Out-Law Analysis | 13 Apr 2016 | 3:05 pm | 2 min. read
The Financial Conduct Authority (FCA) has written to some banks asking them to review their ties with Mossack Fonseca, the Panamanian law firm, after millions of documents relating to its client work were leaked last week. The banks, which the FCA has not named, have until Friday to comply. Regulatory authorities in other countries, such as France, have taken similar action.
According to the International Consortium of Investigative Journalists (ICIJ), the leaked documents show that more than 500 banks, their subsidiaries and branches registered nearly 15,600 shell companies offshore with Mossack Fonseca. There are concerns that some of these shell companies were used to hide beneficial ownership, to evade tax and to launder the proceeds of crime.
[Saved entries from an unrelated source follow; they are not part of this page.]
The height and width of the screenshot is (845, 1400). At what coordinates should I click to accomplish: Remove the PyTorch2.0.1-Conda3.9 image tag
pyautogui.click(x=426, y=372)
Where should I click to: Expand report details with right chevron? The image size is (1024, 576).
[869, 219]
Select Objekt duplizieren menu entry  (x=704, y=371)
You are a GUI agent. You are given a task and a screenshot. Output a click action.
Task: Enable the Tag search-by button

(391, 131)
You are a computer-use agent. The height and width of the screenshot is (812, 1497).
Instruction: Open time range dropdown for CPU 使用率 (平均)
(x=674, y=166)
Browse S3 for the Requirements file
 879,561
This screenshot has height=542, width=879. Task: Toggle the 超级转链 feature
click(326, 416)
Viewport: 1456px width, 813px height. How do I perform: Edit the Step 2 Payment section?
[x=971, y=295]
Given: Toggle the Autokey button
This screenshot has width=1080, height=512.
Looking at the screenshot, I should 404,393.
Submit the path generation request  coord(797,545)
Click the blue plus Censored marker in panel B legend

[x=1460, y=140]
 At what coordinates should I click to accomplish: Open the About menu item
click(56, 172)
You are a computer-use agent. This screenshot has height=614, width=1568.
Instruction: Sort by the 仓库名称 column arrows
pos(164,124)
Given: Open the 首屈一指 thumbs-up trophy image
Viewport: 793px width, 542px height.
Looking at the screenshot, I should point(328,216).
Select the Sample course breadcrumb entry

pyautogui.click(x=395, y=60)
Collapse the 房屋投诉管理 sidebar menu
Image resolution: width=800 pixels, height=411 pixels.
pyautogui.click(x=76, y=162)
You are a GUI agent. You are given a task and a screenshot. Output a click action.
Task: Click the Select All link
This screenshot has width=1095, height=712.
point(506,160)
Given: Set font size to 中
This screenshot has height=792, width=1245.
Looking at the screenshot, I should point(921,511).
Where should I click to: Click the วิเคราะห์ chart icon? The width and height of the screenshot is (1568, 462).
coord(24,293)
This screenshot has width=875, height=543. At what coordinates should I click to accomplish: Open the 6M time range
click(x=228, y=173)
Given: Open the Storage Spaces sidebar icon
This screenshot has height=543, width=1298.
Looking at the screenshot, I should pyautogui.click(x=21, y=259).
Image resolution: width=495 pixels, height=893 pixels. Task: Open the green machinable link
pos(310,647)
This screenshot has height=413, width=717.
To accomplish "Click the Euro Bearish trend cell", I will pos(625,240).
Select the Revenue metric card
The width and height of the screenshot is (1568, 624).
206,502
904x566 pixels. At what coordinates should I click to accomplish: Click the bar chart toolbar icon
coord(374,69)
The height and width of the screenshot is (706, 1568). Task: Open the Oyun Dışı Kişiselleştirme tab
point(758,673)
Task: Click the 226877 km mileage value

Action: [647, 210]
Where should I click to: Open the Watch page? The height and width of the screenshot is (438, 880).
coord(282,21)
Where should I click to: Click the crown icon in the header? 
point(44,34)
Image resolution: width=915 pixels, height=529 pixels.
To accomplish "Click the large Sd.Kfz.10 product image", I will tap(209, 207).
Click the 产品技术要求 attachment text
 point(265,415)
As we have seen in previous cases involving large scale leaks, investigative journalists tend to drip feed their discoveries into the public domain. Furthermore, the leaked documents will create links to other businesses or territories, causing a clamour for further action by the authorities. This happened during the 'Lux Leaks' episode, when details of companies with tax rulings in Luxembourg were leaked. Governments are also likely to want to be seen to be doing more to tackle perceived issues with the 'offshore' industry.
Banks would therefore be wise to consider investigating now whether they have links with other law firms, banks or trust companies in Panama. They should also explore whether they have connections to other high-risk jurisdictions. This will place the bank in a much better position to deal with the media and the authorities as the picture continues to emerge.
The UK has already followed through on its commitment at the 2013 G8 summit to implement a public register of the beneficial ownership of UK companies. The 'persons of significant control' (PSC) legislation came into force on 6 April 2016, and annual returns of all PSCs have to be made from 30 June 2016. Investigative journalists and campaign groups are likely to devote resources to trawling through this information and matching it to leaked data.
The government is also under pressure to force the UK overseas dependencies, which have currently only committed to keeping a PSC register which is accessible to law enforcement agencies, to make the register available to the public as well.
Which jurisdictions are 'high risk'?
Over 90 jurisdictions have agreed that they will begin the automatic exchange of tax information about residents of other jurisdictions that hold financial accounts in their territory. Information exchanges are due to begin in either 2017 or 2018, depending on the jurisdiction.
Jurisdictions which have not committed to the common reporting standard (CRS), or which have withdrawn their commitment, include Panama, Bahrain, Nauru, Taiwan and Vanuatu. These are considered to be high risk because they are, to varying degrees, financial centres.
Jason Collins is a tax expert at Pinsent Masons, the law firm behind Out-Law.com.